What is required
Lines before the one containing "magazyn@megahurt.pl (836, 672)" are excluded; retype that line and all remaining lines of the material exactly.

☆ ☆ ☆ ☆ ☆ ☆ ☆

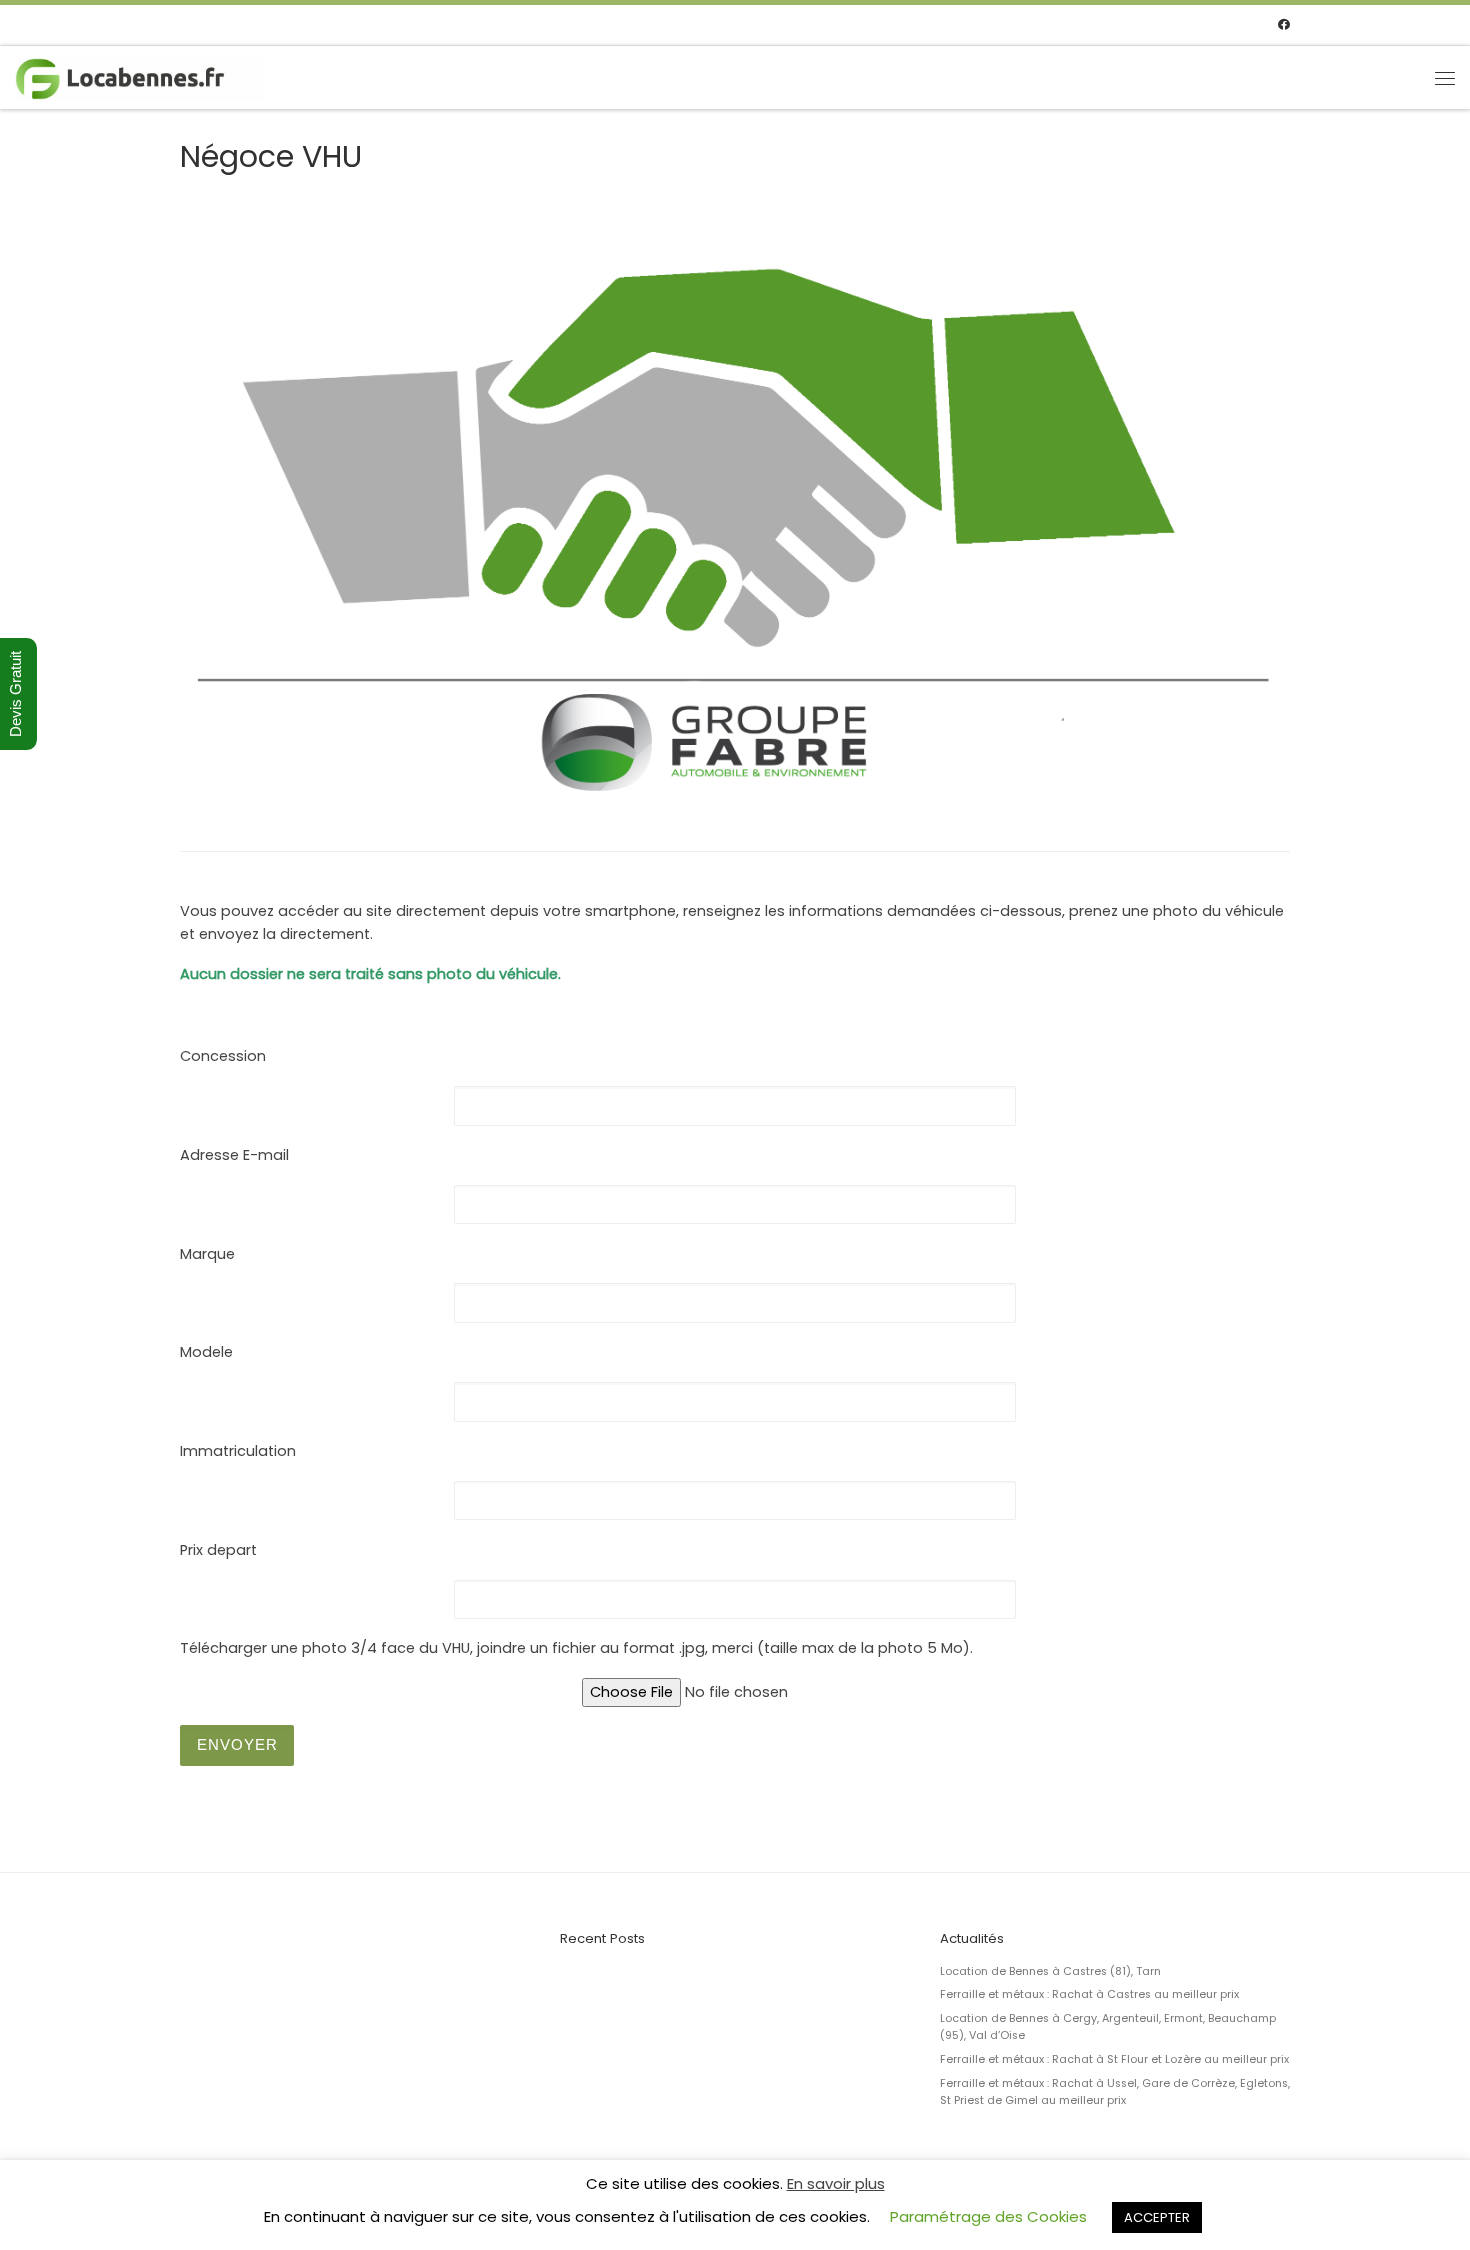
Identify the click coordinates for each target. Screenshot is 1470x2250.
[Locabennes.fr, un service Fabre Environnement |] (140, 76)
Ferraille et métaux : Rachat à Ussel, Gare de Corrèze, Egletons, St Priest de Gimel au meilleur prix (1115, 2092)
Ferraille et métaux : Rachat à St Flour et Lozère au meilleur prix (1114, 2059)
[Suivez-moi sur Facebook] (1284, 25)
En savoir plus (836, 2183)
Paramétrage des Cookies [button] (988, 2216)
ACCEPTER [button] (1157, 2217)
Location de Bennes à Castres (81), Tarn (1050, 1971)
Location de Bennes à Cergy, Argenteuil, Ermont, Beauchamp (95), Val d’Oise (1108, 2027)
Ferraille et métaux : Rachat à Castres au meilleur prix (1089, 1994)
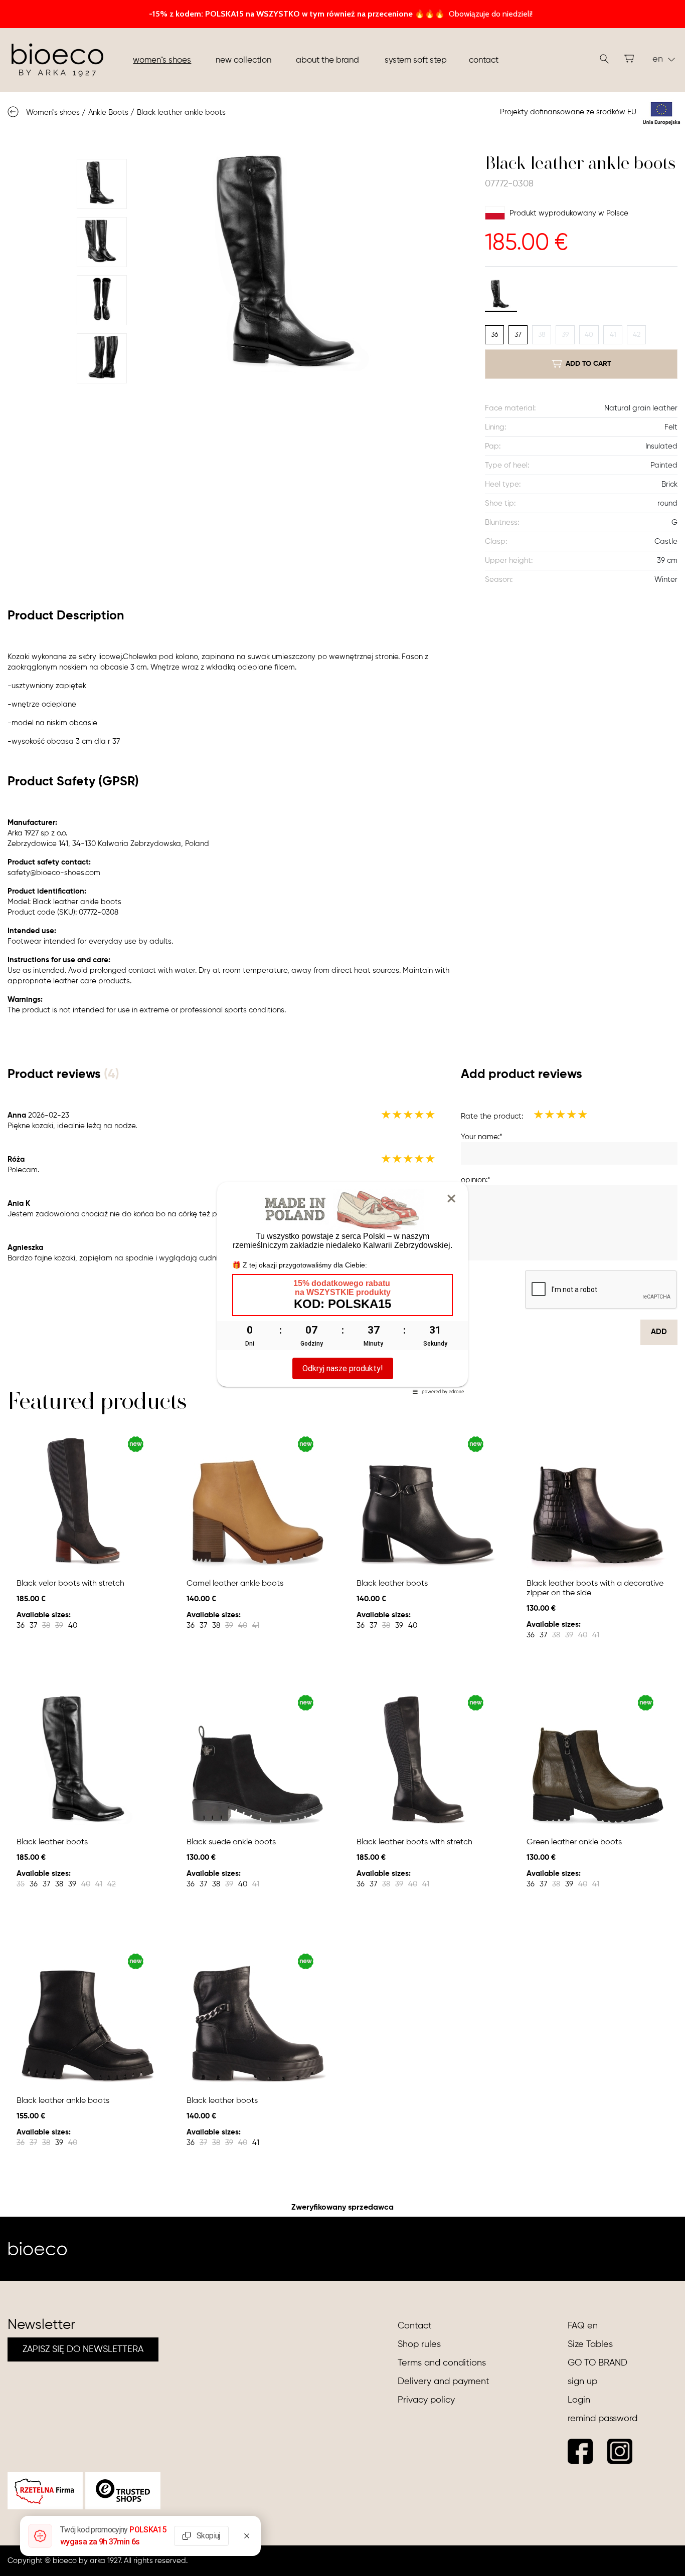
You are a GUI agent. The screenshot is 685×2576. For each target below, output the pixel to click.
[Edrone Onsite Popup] (342, 1288)
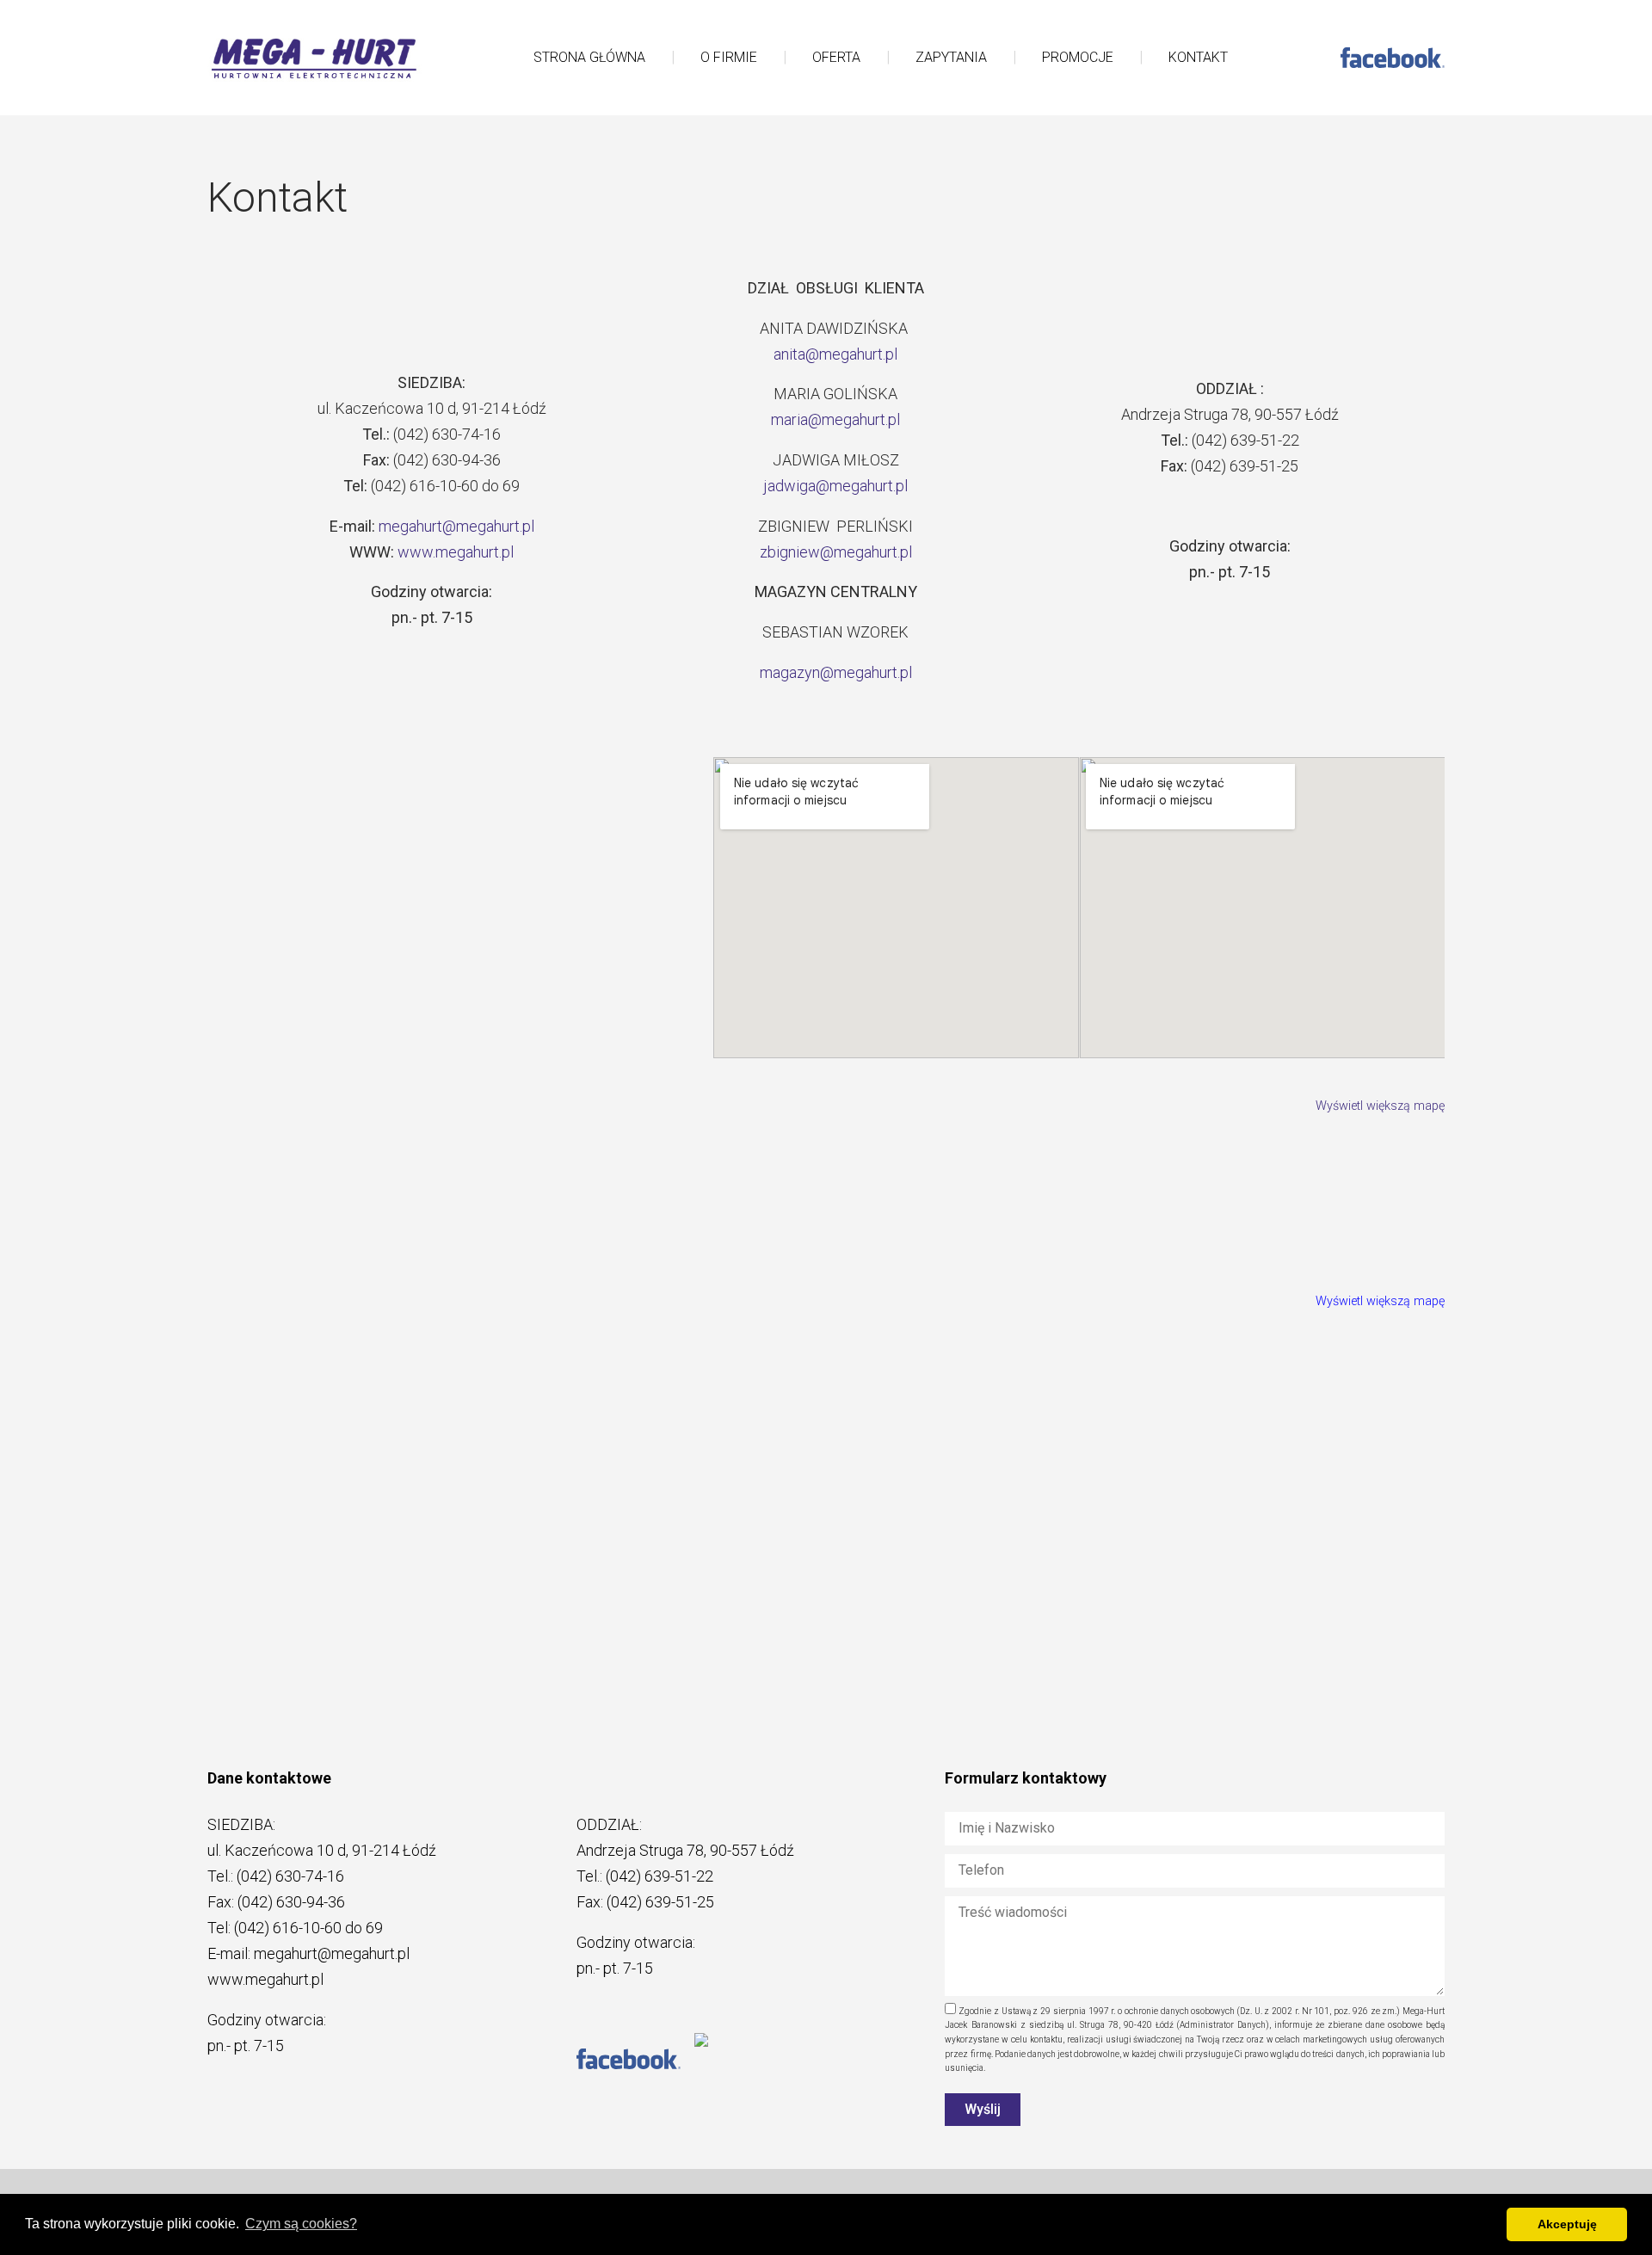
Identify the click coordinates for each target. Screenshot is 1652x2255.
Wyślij (983, 2109)
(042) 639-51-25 (660, 1902)
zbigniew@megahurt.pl (836, 552)
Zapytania (951, 57)
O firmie (728, 57)
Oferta (836, 57)
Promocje (1077, 57)
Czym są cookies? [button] (301, 2223)
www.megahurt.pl (456, 552)
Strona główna (589, 57)
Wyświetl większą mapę (1380, 1106)
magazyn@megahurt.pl (836, 672)
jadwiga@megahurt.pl (835, 486)
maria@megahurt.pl (835, 419)
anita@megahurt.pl (835, 354)
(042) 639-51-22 (659, 1876)
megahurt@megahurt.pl (456, 526)
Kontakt (1198, 57)
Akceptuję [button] (1567, 2224)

☆ ☆ ☆ ☆ ☆ ☆ ☆

Expected answer
magazyn@megahurt.pl (836, 672)
jadwiga@megahurt.pl (835, 486)
maria@megahurt.pl (835, 419)
anita@megahurt.pl (835, 354)
(042) 639-51-22 (659, 1876)
megahurt@megahurt.pl (456, 526)
Kontakt (1198, 57)
Akceptuję [button] (1567, 2224)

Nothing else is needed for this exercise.